REVIEW: MONSTERS, BT STUDIO, PICNIC PRODUCTIONS

Monsters, by Niklas Rådström, deals with the 1993 killing of toddler James Bulger by eleven-year-olds Robert Thompson and Jon Venables. The script veers between self-righteous harangue, and the disingenuous blurring of fiction and reportage. Most of Monsters’ dramatic force derives from co-opting Venables’s confession, a verbatim text that, in describing Bulger’s slow death, would horrify whether read by cast, lawyer, or android. This sickening account made me want to leave the theatre, but this is no tribute to Rådström. His own writing is mainly overwrought posturing: avant-garde theatre at its exploitative, sensationalist worst.

Monsters opens with a choric harangue of audience by actors. They don’t know why we’re here. They don’t know what we expect. They don’t know what we want from a play about children killing a child. Do we think it’s useful? DO WE? Once the cast have stopped criticising the audience for having the temerity to turn up, Monsters consists mainly of quotations from Venables and Thompson’s interrogations, interrupted by further choric hand-wringing and hectoring.

Director Matthew Goldhill’s cast are four good actors doomed by a dreadful script. Standout moments include Fen Greatley’s childlike demeanour as Thompson under interrogation. Chloe Orrock is memorable as Thompson’s mother, describing his childhood: her understated delivery somewhat tempers Rådström’s melodrama. All four could excel in a better play. Throughout, Monsters fails to fully engage with the specificities of regionality and abusive poverty that surrounded Bulger’s killing. Murder happens everywhere, but by ignoring the details of location, cyclical abuse and social deprivation, Rådström’s text – heavy on handwringing, low on characterisation – does not universalise what happened on Merseyside. Instead, attention is refocused away from the murder, back to the four performers. Too often the consequence is the spectacle of bright young things in a state of unfocused indignation about a death they were barely born for; privilege theorising its unimaginable reverse.

SUPPLIED DATA

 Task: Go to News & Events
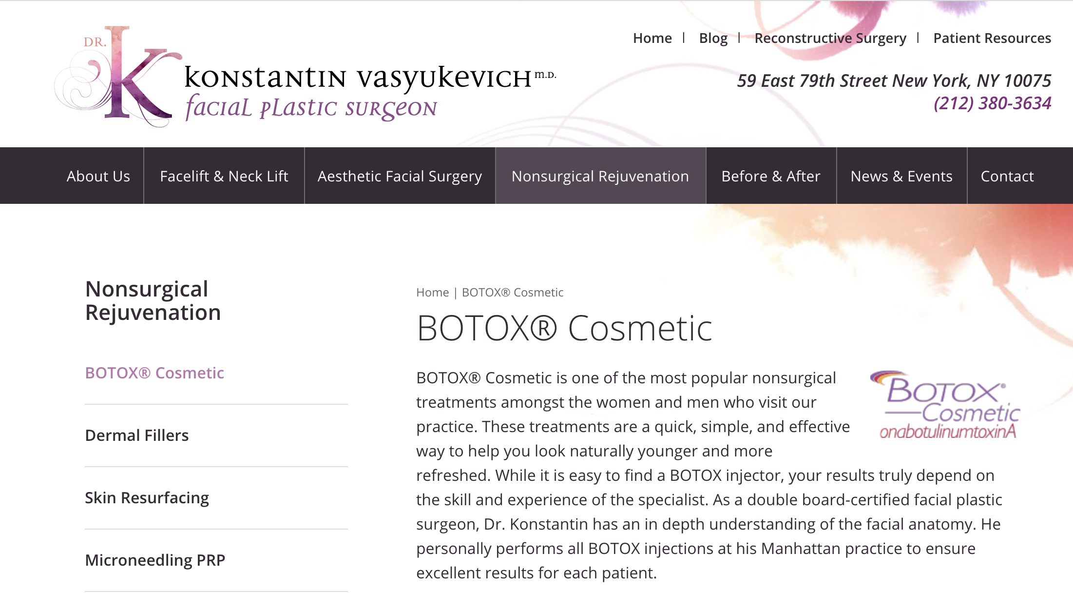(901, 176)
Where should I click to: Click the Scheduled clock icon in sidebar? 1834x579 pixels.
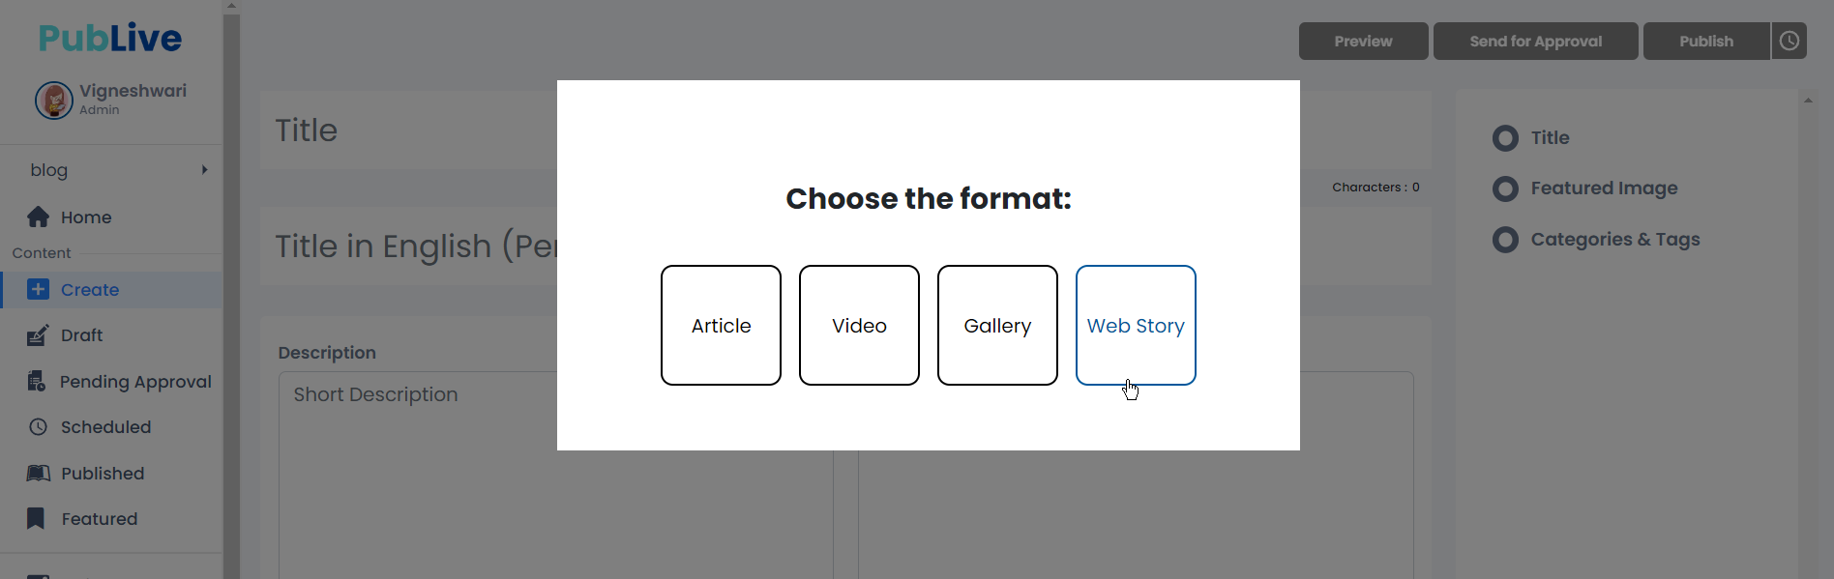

THE TASK
According to the review of Monsters, which actor plays Thompson under interrogation? The data come from a different source than the review.

CORRECT OUTPUT
Fen Greatley